Penting sekali bagi orang tua, guru dan pengambil keputusan mengetahui tentang karakteristik anak usia sekolah dasar. Namun sebelum mengetahui karakteristik anak usia sekolah dasar maka ada baiknya kita mengetahui perkembangan anak. Karena dengan mengetahui tahapan ini maka akan menjadi dasar bagi seseorang untuk membuat suatu keputusan dan kebijakan. Pada kesempatan kali ini penulis akan mengemukakan mengapa anak usia sekolah senang sekali bergerak aktif dan melakukan berbagai aktivitas khususnya bermain.

Anak usia sekolah dasar senang sekali bermain baik bermain menggunakan alat maupun tanpa alat. Diberbagai tempat seperti di rumah, di sekolah, di jalan anak-anak dijumpai sedang bermain. Bahkan pemerintah DKI Jakarta pada saat ini membuat fasilitas umum khusus untuk bermain dan kegiatan edukasi untuk lingkungan sekitar.

Pemerintah beberapa tahun terakhir dengan mengandeng perusahaan swasta membuat RPTRA. RPTRA (ruang publik terpadu ramah anak) adalah suatu tempat yang holistik untuk memberikan fasilitas kepada  anak untuk melakukan berbagai aktifitas. Di RPTRA anak dapat bermain, melakukan aktifitas olahraga, menari, bernyanyi bahkan membaca. Tentu hal ini adalah perkembangan yang sangat positif bagi dunia anak.

Mengapa bermain sangat penting?

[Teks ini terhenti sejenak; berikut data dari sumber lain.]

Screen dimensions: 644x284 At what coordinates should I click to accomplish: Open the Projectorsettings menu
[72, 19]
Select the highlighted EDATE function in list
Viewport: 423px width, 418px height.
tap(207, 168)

Karena sebagian aktivitas masa kanak-kanak adalah bermain. Anak belajar melalui kegiatan bermain, maka dari itu kita sebagai orang dewasa harus memberikan permainan yang mendidik. Permainan yang mengedukasi anak agar yang dilakukan menjadi arena untuk belajar.

Dunia anak adalah dunia bermain. Melalui bermain anak dapat belajar dan memperoleh pengetahuan. Seorang anak memperoleh pengetahuan dengan cara melihat, mendengar, meraba, menghidu, merasakan dalam kegiatan bermainnya sehingga membuat sel-sel otaknya berkembang dan karena itulah anak menjadi cerdas. Melalui bermain anak belajar berbagai hal. Terutama belajar mengenai bersosialisasi dan nilai kebajikan seperti jujur, tolong menolong, toleransi, tanggung jawab, mandiri, empati, percaya diri, simpati, menghargai diri sendiri dan orang lain.

Sebuah permainan juga akan dapat mengembangkan fisik motorik anak. Dengan bermain perkembangan fisik anak akan terstimulasi. Seperti kemampuan berjalan, berlari, keseimbangan, menendang, menangkap dan melempar bola. Bermain juga mengembangkan kemampuan taktil dari jari tangan anak yang mungil. Dalam permainan membuat playdough, bermain pasir dan air dapat menguatkan jari-jari anak dan kelak menjadi dasar anak untuk memiliki kemapuan menulis.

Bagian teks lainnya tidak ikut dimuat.